### Challenge
Set down, unchanged, the stretch of the data from the line containing "At what coordinates should I click to accomplish: Open" through the end of the data.

──────── Provided material

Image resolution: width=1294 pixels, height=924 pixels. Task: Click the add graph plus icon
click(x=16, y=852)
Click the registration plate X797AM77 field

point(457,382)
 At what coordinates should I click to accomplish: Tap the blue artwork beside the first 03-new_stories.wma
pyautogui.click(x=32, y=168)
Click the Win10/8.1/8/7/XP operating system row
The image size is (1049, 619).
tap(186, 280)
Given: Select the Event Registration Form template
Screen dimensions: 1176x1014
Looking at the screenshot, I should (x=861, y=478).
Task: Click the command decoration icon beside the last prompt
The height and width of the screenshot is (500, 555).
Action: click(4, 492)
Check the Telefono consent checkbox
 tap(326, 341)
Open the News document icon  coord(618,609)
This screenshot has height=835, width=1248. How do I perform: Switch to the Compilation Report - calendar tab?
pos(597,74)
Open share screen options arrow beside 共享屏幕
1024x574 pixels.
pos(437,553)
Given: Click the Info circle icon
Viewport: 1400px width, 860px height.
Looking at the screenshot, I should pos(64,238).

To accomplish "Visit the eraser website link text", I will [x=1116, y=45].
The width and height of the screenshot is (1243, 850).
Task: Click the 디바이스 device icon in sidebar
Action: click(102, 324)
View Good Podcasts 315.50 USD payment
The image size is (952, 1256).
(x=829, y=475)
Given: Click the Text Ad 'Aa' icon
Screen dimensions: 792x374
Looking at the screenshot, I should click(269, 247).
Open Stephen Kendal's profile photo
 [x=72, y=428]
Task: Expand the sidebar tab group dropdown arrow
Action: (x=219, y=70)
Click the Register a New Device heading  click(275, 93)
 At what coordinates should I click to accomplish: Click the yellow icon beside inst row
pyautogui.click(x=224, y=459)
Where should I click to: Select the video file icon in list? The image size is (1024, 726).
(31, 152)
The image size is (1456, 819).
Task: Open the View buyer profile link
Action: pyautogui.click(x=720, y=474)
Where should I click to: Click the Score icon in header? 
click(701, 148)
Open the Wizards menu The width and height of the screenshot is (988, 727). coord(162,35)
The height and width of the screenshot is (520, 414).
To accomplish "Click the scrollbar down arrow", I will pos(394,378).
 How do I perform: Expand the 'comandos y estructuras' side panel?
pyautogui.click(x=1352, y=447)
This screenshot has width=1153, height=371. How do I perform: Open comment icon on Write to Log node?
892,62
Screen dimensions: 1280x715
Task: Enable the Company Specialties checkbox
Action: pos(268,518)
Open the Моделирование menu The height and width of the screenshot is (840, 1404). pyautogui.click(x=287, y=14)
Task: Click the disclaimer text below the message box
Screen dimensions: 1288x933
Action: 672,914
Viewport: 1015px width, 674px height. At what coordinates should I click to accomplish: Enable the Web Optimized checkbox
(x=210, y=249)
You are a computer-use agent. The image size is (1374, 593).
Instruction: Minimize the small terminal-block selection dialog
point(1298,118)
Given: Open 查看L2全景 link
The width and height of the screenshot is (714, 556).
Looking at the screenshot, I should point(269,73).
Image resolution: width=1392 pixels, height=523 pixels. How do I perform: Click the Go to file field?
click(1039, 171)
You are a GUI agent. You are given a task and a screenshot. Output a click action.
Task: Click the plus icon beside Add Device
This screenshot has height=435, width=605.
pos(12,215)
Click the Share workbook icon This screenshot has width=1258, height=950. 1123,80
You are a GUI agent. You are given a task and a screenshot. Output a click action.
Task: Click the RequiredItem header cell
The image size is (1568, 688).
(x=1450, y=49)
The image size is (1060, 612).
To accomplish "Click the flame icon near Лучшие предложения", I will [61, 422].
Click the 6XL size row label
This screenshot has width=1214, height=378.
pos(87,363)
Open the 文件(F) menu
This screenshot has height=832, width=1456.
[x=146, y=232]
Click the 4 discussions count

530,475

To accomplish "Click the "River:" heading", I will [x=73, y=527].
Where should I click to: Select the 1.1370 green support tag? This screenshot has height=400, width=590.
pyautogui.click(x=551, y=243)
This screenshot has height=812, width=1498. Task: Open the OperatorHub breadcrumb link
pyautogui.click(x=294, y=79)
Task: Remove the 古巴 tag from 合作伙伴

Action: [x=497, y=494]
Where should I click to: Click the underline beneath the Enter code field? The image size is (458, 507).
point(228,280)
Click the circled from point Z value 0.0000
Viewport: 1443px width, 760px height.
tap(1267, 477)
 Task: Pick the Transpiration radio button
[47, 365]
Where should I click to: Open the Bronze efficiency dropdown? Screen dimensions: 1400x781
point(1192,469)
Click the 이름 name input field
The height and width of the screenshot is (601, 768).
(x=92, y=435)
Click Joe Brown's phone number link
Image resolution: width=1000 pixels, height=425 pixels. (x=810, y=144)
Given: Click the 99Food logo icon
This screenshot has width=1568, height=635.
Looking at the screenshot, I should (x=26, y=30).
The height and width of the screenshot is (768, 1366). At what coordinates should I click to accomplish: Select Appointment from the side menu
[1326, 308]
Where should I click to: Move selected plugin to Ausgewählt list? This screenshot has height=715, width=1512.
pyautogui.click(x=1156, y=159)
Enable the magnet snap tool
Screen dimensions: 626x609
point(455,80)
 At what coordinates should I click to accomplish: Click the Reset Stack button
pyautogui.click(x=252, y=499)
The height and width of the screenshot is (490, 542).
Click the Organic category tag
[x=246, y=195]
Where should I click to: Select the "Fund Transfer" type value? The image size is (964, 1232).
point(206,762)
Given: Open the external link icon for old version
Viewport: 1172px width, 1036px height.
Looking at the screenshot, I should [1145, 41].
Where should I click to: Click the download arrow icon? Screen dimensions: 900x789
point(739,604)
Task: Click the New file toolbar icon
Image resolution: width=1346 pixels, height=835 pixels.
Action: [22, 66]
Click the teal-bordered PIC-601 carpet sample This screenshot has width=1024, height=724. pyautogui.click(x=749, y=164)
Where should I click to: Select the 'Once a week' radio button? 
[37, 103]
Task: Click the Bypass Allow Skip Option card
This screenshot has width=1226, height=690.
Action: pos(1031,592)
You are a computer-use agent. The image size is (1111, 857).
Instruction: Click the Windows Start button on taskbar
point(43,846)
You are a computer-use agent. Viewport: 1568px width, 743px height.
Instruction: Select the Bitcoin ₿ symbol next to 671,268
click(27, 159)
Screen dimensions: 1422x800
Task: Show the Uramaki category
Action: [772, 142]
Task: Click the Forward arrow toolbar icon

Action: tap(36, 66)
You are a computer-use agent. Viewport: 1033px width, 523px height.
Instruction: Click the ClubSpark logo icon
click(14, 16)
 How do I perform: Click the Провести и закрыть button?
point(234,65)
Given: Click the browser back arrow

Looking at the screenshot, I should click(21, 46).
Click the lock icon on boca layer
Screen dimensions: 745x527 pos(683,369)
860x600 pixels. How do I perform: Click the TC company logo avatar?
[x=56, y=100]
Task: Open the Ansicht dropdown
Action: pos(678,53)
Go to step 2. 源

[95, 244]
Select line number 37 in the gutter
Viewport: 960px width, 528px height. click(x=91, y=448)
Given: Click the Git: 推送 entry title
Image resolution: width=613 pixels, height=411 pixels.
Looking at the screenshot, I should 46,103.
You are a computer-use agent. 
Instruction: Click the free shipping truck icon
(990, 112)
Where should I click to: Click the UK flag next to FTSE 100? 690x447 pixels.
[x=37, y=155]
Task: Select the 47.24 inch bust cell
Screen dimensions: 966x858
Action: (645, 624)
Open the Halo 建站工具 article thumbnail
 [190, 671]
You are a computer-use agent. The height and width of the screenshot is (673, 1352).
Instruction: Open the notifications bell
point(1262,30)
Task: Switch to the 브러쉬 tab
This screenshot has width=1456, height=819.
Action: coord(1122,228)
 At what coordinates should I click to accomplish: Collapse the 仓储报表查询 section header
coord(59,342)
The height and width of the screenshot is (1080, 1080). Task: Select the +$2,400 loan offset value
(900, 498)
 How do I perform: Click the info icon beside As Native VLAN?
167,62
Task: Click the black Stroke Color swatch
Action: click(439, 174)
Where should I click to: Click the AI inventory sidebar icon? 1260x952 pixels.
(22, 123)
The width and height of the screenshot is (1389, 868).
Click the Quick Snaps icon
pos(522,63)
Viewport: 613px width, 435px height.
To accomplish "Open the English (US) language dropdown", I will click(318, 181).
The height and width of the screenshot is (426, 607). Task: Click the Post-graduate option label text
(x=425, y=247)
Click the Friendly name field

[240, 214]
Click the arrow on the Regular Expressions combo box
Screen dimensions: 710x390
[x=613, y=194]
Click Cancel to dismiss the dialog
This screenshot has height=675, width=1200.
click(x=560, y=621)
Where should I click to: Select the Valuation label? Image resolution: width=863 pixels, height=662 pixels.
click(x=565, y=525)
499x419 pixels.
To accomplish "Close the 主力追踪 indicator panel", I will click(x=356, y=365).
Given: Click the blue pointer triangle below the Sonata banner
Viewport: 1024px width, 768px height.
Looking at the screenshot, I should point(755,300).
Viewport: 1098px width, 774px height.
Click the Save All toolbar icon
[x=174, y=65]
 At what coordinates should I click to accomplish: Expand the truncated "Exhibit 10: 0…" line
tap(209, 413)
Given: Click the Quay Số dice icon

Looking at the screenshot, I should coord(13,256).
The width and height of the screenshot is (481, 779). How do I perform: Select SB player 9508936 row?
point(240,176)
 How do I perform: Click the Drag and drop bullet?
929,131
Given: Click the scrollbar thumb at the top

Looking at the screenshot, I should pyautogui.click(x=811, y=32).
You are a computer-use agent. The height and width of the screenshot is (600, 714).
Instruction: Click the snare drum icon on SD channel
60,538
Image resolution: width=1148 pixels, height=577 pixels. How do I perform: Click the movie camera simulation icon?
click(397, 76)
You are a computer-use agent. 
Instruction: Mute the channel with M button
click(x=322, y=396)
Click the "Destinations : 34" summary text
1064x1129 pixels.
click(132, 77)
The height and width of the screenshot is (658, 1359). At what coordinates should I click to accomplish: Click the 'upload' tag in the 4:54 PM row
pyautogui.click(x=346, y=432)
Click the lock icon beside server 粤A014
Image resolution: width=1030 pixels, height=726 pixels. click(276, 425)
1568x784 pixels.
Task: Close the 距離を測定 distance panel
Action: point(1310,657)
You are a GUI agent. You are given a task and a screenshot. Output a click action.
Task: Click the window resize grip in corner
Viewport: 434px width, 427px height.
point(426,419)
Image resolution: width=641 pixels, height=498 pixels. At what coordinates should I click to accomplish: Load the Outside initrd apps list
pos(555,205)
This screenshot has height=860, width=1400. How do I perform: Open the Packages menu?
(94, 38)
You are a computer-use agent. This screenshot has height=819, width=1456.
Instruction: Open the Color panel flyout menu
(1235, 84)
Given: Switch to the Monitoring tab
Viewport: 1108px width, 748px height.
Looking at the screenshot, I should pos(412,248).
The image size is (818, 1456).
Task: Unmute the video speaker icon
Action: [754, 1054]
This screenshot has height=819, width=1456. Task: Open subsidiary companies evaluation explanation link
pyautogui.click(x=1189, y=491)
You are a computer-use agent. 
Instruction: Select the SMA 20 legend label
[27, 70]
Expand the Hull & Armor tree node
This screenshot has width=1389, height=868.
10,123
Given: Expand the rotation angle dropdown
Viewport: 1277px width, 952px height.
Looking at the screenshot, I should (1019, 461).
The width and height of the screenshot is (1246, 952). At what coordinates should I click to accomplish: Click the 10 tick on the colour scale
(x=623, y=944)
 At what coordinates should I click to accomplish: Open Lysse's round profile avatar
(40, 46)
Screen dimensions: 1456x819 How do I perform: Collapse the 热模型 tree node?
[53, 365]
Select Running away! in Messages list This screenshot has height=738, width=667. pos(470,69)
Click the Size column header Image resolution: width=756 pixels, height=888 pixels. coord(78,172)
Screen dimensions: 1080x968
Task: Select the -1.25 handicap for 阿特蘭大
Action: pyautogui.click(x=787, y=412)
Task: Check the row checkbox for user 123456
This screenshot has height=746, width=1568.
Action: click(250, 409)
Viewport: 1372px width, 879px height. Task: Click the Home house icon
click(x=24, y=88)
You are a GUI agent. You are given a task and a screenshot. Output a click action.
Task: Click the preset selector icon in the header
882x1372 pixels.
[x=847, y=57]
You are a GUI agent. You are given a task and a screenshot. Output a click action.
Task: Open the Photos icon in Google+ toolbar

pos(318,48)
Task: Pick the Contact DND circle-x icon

────────────────

### In response
 At what coordinates should I click to accomplish: Open Lysse's round profile avatar
(40, 46)
Screen dimensions: 1456x819 How do I perform: Collapse the 热模型 tree node?
[53, 365]
Select Running away! in Messages list This screenshot has height=738, width=667. pos(470,69)
Click the Size column header Image resolution: width=756 pixels, height=888 pixels. coord(78,172)
Screen dimensions: 1080x968
Task: Select the -1.25 handicap for 阿特蘭大
Action: pyautogui.click(x=787, y=412)
Task: Check the row checkbox for user 123456
This screenshot has height=746, width=1568.
Action: click(250, 409)
Viewport: 1372px width, 879px height. Task: Click the Home house icon
click(x=24, y=88)
You are a GUI agent. You are given a task and a screenshot. Output a click action.
Task: Click the preset selector icon in the header
882x1372 pixels.
[x=847, y=57]
You are a GUI agent. You are given a task and a screenshot. Output a click action.
Task: Open the Photos icon in Google+ toolbar

pos(318,48)
Task: Pick the Contact DND circle-x icon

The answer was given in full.